* _Supplied text_
Band :  Wardruna

Album : Runaljod – Yggdrasil

Genre : Ambient/Pagan Folk

Release Date : 15.03.2013

Record Label : Indie Recordings

Wardruna is a Norwegian music group founded by Einar Kvitrafn Selvik. In 2009 Wardruna enchanted their listeners with their mesmerizing debut album ‘gap var Ginnunga’, which also was the first part of a planned trilogy. In the ensuing years the group have spent a lot of time on adapting their music to a live format and establishing a live band. This resulting in a handful of very special concerts, perhaps most notably when they performed in front of the majestic 1100-year-old Gokstad ship at the Viking Ship Museum in Norway.

With the use of the oldest of Nordic instruments and poetic metres as well as lyrics written in Norwegian, Old Norse and Proto-Norse tongue, Wardruna is now, after nearly three years in the making, finally ready to return with the second album in the ‘Runaljod’ trilogy entitled ‘Yggdrasil’. Multi-instrumentalist and songwriter Einar Kvitrafn Selvik has, together with vocalists Kristian Espedal (aka Gaahl) and Lindy-Fay Hella, managed to make ​​a strikingly beautiful and intense continuation of what was started with their first album, but without falling into the trap of merely repeating themselves. ‘Yggdrasil’ is also graced with guest appearances by renowned Icelandic composer Hilmar Örn Hilmarsson and Iceland’s leading rímur singer Steindór Andersen.

The ongoing ‘Runaljod’ trilogy is a musical rendition of the 24 runes in what is often referred to as the elder futhark. Some of the recordings are done outdoors in places or under circumstances of significance to each rune. Wardruna primarily use old and historical instruments such as primitive deer-hide frame drums, Kraviklyra, tagelharpe, mouth harp, goat horn, lur and more. Non-traditional instruments and other sources of sound like trees, rocks, water and torches are also used.

Album Review

From the first song “Rotlaust Tre Fell”, the album has a dark and atmospheric beginning that leads to a faster rhythm. Compared to the first song,”Ar var Alda”, from the first album,  Runaljod- Gap var Ginnunga , this song is a clear indication that this album is definitely more diverse and more ‘rhythmic’. It gets more interesting and catchier towards the middle of the song that it almost becomes like one of those shamanic rituals which is amazing! The first song is also one of my favorites from the album; it is an amazing intro song; it is so captivating that it welcomes the listener to a ritual from the first second and it will definitely make the listener want to hear more from the album.

Throughout the songs, the listener will feel the genuine Nordic spirituality and learn more about the runes of course; this album (as well as the previous record) all tell stories behind the eight runes from the runic alphabet, Elder Futhark. Moreover, the instruments such as the fiddler, Tagelharpe, deer-hide frame drums and the goat horn will impress the listener once more; it should be stated that these authentic instruments are an essential part of Wardruna’s music and if you are a fan of authentic folk instruments, you will be taken into another world throughout the songs.

* _What to work on_
1. According to the Wardruna album page, what did the group perform in front of at the Viking Ship Museum in Norway?
2. Write out the passage of the Wardruna album page starting with "With the use" and going on through "singer Steindór Andersen.".

* _Entries_
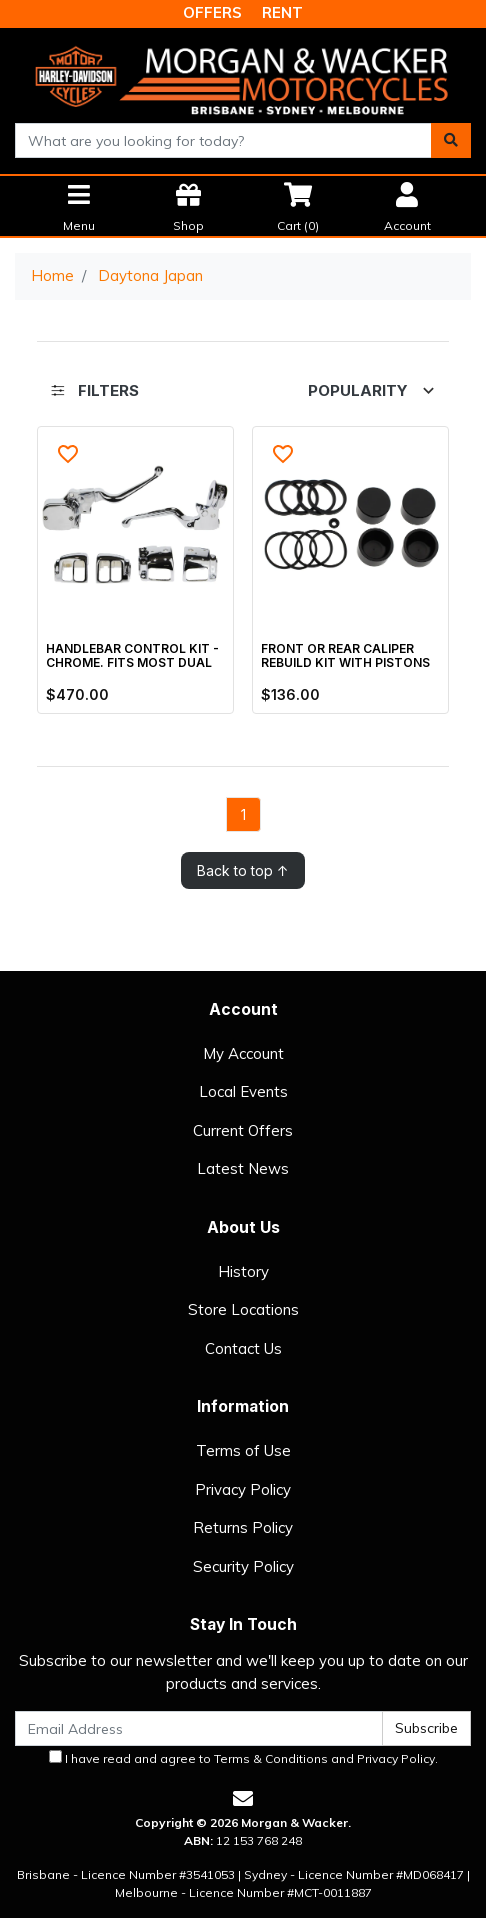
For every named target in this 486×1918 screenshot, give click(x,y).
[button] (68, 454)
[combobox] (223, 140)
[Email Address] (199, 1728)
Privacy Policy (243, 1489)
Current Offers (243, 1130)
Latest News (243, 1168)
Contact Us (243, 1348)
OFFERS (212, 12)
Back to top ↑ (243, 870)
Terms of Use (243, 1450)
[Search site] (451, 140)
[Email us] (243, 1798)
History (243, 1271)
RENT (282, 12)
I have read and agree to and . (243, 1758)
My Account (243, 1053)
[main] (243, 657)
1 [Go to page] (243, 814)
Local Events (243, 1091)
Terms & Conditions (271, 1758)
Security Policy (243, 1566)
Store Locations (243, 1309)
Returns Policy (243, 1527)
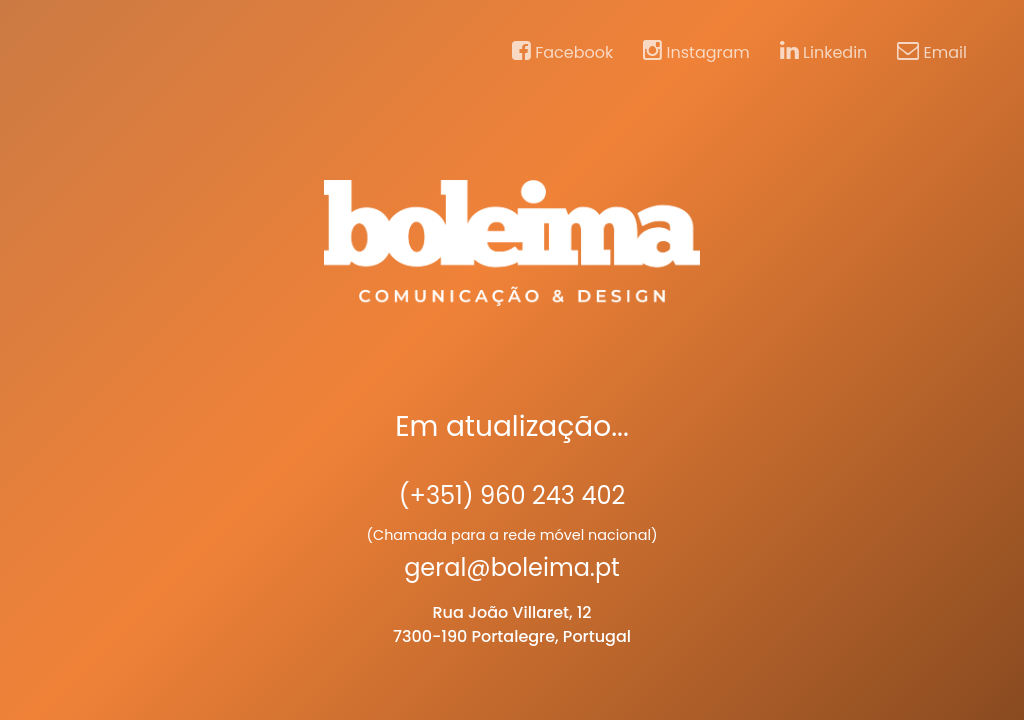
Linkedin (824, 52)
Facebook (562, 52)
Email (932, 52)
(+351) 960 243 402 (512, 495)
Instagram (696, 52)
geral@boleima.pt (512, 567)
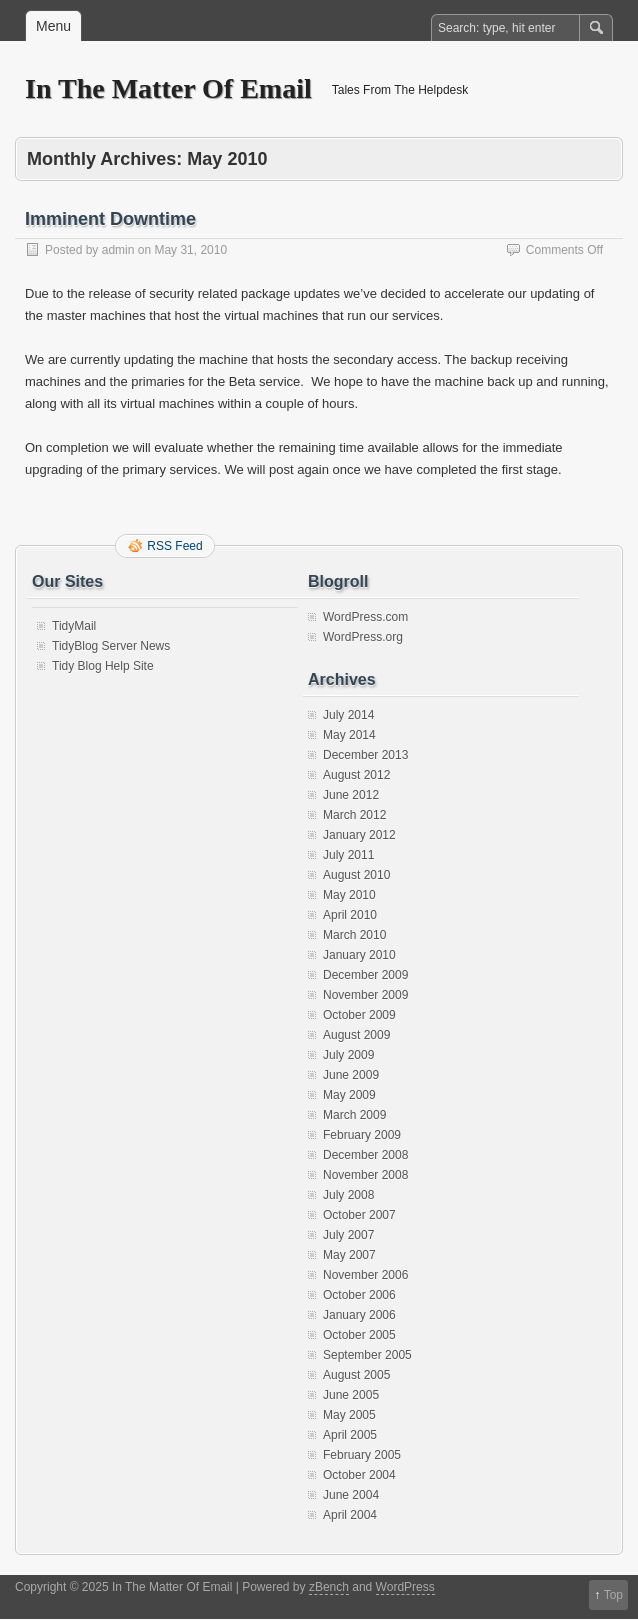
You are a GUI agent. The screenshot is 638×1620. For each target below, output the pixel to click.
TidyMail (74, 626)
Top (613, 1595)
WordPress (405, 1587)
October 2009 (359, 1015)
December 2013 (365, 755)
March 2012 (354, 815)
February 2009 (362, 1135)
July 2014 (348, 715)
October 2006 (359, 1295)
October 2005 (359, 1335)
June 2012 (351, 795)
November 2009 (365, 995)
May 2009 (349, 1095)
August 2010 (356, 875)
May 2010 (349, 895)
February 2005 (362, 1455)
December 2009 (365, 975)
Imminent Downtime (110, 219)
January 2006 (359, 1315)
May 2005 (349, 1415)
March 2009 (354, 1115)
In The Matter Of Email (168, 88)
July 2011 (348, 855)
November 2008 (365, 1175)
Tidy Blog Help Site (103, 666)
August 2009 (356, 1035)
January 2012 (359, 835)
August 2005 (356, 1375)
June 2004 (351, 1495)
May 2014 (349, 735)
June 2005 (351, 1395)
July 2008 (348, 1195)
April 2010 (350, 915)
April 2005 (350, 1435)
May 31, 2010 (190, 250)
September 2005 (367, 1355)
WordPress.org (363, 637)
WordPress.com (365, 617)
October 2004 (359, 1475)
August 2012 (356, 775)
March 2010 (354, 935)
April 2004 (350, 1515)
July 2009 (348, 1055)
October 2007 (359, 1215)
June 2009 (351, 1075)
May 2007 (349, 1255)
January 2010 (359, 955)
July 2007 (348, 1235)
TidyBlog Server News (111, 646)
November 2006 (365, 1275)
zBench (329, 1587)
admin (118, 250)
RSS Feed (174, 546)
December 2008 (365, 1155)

* _Solutions to the tasks_
1. The 1100-year-old Gokstad ship.

2.
With the use of the oldest of Nordic instruments and poetic metres as well as lyrics written in Norwegian, Old Norse and Proto-Norse tongue, Wardruna is now, after nearly three years in the making, finally ready to return with the second album in the ‘Runaljod’ trilogy entitled ‘Yggdrasil’. Multi-instrumentalist and songwriter Einar Kvitrafn Selvik has, together with vocalists Kristian Espedal (aka Gaahl) and Lindy-Fay Hella, managed to make ​​a strikingly beautiful and intense continuation of what was started with their first album, but without falling into the trap of merely repeating themselves. ‘Yggdrasil’ is also graced with guest appearances by renowned Icelandic composer Hilmar Örn Hilmarsson and Iceland’s leading rímur singer Steindór Andersen.